What is being asked
Output the lines unchanged, from the first one through the line containing "coord(240,222)".

* Start Given data *

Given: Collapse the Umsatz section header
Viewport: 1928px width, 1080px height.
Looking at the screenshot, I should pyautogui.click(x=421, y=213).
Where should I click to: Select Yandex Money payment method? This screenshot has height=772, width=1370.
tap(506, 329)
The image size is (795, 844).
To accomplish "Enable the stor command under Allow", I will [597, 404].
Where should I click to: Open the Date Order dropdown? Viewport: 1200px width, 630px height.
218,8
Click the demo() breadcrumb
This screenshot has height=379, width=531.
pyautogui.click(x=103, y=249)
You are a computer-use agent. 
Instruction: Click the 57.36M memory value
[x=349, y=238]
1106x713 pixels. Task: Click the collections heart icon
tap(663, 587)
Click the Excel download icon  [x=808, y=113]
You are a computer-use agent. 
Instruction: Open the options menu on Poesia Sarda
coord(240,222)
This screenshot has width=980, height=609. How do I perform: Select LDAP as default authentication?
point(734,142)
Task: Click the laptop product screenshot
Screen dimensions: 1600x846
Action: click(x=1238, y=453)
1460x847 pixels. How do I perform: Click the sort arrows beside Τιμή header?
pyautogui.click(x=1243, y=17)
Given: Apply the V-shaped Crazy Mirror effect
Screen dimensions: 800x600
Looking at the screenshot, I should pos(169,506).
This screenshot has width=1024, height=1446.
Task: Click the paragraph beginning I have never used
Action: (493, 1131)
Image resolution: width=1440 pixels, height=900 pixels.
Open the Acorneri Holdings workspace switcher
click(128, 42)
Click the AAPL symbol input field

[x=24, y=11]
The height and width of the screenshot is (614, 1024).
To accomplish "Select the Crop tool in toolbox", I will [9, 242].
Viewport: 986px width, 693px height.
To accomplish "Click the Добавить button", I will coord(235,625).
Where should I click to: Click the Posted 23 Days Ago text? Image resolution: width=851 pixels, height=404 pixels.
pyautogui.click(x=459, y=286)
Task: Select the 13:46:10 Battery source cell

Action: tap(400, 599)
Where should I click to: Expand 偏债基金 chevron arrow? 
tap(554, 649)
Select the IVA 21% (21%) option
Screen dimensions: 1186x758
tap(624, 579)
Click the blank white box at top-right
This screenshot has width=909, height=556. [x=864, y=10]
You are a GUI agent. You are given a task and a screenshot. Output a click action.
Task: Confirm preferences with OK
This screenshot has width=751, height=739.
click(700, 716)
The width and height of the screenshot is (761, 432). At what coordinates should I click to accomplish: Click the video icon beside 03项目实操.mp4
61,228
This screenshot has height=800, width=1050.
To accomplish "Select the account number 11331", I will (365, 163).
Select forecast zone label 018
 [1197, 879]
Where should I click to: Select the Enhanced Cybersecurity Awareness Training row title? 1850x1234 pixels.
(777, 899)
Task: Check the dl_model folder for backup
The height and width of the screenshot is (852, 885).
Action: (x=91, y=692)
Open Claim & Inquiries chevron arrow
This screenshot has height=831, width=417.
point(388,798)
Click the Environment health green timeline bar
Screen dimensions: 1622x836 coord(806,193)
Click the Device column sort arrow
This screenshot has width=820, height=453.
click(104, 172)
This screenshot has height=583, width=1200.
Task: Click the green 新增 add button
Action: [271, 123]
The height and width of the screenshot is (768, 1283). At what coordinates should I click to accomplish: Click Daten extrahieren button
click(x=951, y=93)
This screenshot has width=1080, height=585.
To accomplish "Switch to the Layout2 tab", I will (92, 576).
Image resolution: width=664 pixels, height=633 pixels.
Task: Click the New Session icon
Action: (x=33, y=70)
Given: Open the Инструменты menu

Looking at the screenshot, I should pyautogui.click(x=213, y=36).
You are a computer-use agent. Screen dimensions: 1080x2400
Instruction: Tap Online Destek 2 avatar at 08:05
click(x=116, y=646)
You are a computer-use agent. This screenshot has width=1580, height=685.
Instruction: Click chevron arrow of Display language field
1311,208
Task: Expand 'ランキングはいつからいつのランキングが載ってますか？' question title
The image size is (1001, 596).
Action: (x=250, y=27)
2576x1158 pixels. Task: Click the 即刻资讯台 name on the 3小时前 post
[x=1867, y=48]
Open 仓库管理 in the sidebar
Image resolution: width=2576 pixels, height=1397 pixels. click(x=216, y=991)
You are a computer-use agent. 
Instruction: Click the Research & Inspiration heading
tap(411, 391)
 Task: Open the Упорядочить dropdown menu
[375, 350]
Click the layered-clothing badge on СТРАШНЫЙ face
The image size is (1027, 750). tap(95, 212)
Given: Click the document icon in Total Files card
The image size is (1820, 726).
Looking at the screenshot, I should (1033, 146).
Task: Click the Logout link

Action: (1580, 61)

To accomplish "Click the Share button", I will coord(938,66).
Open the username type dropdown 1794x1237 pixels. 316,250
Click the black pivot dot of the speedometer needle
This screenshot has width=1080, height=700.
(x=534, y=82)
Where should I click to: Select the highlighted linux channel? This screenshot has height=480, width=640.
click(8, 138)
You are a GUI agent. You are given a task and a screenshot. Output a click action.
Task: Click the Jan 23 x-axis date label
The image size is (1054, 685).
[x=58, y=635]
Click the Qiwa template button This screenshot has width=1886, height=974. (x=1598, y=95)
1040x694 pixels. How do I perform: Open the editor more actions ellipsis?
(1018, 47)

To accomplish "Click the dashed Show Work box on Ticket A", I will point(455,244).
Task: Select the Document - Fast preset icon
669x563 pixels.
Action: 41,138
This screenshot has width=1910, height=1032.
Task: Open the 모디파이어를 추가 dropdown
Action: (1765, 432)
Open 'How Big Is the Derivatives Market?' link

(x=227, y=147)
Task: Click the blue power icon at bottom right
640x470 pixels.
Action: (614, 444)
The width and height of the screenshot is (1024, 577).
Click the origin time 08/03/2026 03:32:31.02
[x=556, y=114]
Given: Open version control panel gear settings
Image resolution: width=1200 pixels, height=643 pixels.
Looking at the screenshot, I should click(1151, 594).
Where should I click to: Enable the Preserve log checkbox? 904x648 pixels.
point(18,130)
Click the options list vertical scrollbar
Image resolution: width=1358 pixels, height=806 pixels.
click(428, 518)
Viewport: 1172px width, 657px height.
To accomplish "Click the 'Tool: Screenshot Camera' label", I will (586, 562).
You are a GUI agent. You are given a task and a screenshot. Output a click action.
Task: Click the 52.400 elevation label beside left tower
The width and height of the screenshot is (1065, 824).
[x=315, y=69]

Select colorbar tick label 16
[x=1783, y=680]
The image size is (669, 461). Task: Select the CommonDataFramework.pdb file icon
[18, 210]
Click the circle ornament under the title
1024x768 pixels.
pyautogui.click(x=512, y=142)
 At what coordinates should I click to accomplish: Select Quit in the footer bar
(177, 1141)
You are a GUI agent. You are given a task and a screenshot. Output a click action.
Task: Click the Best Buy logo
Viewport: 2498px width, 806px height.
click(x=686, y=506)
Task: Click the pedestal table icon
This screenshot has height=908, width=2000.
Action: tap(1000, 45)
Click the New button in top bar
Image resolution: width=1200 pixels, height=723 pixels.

* End Given data *

Complete response
Given: Collapse the Umsatz section header
Viewport: 1928px width, 1080px height.
Looking at the screenshot, I should pyautogui.click(x=421, y=213).
Where should I click to: Select Yandex Money payment method? This screenshot has height=772, width=1370.
tap(506, 329)
The image size is (795, 844).
To accomplish "Enable the stor command under Allow", I will [597, 404].
Where should I click to: Open the Date Order dropdown? Viewport: 1200px width, 630px height.
218,8
Click the demo() breadcrumb
This screenshot has height=379, width=531.
pyautogui.click(x=103, y=249)
You are a computer-use agent. 
Instruction: Click the 57.36M memory value
[x=349, y=238]
1106x713 pixels. Task: Click the collections heart icon
tap(663, 587)
Click the Excel download icon  [x=808, y=113]
You are a computer-use agent. 
Instruction: Open the options menu on Poesia Sarda
coord(240,222)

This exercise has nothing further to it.